実践ワーク:呼吸で波を味わい、選べるようにする
1. 始める前に3回深呼吸
まずは目を閉じて、ゆっくりと鼻から吸って、口から吐きます。 「今日は自分の快感を深く感じてみよう」と決めてから始めましょう。
2. 快感が高まってきたら、ギリギリのところで止めて深呼吸
ここで意識したいのが、「ポイント・オブ・ノーリターン」です。
イント・オブ・ノーリターンとは射精直前のタイミングのこと。「あ、そろそろ出そう」と思ってから数秒後の「あ、イクイク」となるあの時点。ここを過ぎると射精は止められません。

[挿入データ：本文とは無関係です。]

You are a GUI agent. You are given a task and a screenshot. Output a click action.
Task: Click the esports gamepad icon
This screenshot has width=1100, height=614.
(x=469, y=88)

この“戻れなくなる手前”で刺激を止めて、深く吸って、吐く。 吸うときに快感が、性器から下腹部、胸、頭の方へと上に引き上がるイメージを持ちます。これは実際になにも感じなくてもイメージするだけで大丈夫です。最初はなんの感覚もなくてもお一年ぐらいやっていると、なにかが性器(前立腺)から骨盤、背骨を通って頭頂部に移動していくのを感じてきます。
3. 再開してまた止めて
この流れを2〜3回繰り返します。
この過程で、次第に「出したい衝動」が静まり、 体がポカポカするような感覚、 呼吸と快感が連動しているような感覚に気づくかもしれません。
4. 最後はふつうに射精してOK
タントラは禁欲ではありません。 深く味わって、最終的に射精しても構いません。 むしろ、「出す前に引き上げた快感」があることで、射精の満足感が大きく変わってくるでしょう。
このワークのメリット
- 快感の波を観察できるようになる
- 自分で“もうすぐ出る”タイミングを把握できる
- 早漏の原因となる「無自覚な射精反応」にブレーキがかかる
- オナニー後の虚しさや疲労感が減る
- セックスのときのコントロール力が上がる
まとめ:タントラは「気持ちよくなる力」を育てる
このワークの目的は、「気持ちよさをがまんする」ことではありません。
むしろ、自分の快感にきちんと向き合って、より深く味わうことです。
タントラでは、性エネルギーは“コントロールすべきもの”ではなく、“整えて活かすもの”とされます。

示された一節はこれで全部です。